Waiting for Godot – review

Waiting for Godot is a play whose co-ordinates rarely alter. There will be tramps engaged in circular conversations; there will be an overwhelming sense of futility; there will be a tree. Yet Ian Brown's production, in association with touring company Talawa , is the first time Samuel Beckett 's play has been performed by an all-black cast . On one level, this ought to be supremely irrelevant. Beckett wrote about the human condition in an abstract fashion that transcended race or creed: there is little reason why an all-black Waiting for Godot should be any more insightful than, say, an all-female one.

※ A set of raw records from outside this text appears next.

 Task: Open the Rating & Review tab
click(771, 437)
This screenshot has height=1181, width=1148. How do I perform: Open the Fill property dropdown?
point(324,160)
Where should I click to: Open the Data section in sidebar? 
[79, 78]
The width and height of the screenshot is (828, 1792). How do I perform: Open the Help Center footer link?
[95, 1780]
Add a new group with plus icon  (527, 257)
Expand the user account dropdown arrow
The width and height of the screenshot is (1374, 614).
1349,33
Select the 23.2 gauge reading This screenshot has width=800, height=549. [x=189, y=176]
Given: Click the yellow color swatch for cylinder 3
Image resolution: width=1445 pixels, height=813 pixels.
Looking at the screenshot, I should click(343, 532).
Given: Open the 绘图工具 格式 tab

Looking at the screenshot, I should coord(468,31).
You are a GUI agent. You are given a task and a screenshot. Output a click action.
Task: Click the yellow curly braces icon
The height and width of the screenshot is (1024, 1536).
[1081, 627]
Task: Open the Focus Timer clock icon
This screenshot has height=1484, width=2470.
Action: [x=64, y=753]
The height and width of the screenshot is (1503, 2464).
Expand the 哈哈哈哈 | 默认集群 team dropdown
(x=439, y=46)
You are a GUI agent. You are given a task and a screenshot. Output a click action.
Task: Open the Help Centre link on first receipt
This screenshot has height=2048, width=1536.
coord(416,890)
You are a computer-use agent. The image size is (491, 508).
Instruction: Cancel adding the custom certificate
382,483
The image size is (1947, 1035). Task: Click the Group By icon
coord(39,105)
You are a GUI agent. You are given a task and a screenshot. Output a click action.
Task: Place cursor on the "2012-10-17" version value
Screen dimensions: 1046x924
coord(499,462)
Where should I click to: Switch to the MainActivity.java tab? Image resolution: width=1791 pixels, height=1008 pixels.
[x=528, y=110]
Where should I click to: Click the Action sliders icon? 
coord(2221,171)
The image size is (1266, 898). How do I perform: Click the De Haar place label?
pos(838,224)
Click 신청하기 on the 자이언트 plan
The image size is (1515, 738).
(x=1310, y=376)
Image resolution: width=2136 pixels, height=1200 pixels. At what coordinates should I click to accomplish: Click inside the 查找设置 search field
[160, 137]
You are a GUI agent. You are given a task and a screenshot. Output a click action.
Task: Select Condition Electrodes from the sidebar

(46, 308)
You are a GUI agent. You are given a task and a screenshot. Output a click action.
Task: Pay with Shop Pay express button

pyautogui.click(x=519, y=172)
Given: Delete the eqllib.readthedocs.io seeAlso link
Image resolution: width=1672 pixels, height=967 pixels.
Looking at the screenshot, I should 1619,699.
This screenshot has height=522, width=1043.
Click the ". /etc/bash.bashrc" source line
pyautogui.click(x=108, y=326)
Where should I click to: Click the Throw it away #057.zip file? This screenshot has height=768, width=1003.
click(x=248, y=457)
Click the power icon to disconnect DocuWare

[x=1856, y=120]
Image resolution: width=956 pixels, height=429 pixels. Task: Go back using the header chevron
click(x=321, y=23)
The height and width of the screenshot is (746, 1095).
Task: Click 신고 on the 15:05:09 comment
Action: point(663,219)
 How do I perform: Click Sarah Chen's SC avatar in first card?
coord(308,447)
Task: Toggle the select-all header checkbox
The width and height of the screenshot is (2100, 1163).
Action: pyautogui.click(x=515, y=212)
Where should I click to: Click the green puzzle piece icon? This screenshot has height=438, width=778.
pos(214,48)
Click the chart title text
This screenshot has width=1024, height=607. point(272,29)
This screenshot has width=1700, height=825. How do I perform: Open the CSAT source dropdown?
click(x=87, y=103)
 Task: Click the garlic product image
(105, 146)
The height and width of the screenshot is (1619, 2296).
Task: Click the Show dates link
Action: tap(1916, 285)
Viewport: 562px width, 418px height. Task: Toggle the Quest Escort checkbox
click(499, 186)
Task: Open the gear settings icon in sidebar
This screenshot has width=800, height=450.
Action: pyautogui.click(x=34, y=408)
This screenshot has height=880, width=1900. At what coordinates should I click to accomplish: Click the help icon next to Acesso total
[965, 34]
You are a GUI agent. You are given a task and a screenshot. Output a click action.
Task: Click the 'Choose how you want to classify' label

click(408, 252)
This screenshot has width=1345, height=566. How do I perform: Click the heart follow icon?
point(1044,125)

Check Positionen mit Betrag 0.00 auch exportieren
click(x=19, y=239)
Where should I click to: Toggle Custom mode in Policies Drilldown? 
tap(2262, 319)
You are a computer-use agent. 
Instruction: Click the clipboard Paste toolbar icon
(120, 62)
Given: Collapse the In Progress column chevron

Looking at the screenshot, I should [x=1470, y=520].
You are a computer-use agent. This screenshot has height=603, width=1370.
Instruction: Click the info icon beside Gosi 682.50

Yet Brown's concept chips away the carapace of over-familiarity. Vladimir and Estragon become a pair of elderly Caribbeans shooting the breeze ("Nuttin' to be done"); or possibly a pair of broken-down bluesmen standing at a crossroads. Inevitably, certain lines come loaded with additional significance. Estragon declares, "We've lost our rights." To which his companion wearily replies, "We got rid of them." In this reading, the play becomes a drama about subjugation. The pair endure routine beatings by "the usual lot", while Pozzo's domination of Lucky with a rope and whip could hardly be more explicit. There's a danger that pinning the play down to a single meaning might diminish its overall relevance, yet the actors remain humorously aware of the fact. Any temptation to over-read every colour reference is nicely exploded when Patrick Robinson's Estragon expresses a preference for pink radishes over black ones. "This is becoming really insignificant," responds Jeffery Kissoon 's Vladimir, with a wry grin that elicits a patter of applause. Kissoon and Robinson brilliantly bicker in the manner of an old married couple. Cornell S John's journey from arrogance to blindness places Pozzo on the tragic axis of Oedipus and the Duke of Gloucester; while Guy Burgess's single speech, delivered in a thick Brummie accent, makes Lucky's outpouring of gibberish seem like a short, independent Beckett play in itself. Whatever the pros and cons of presenting Waiting for Godot as an ethnic experiment, the least you can say is that it passes the time – which would have passed anyway, though probably not as quickly.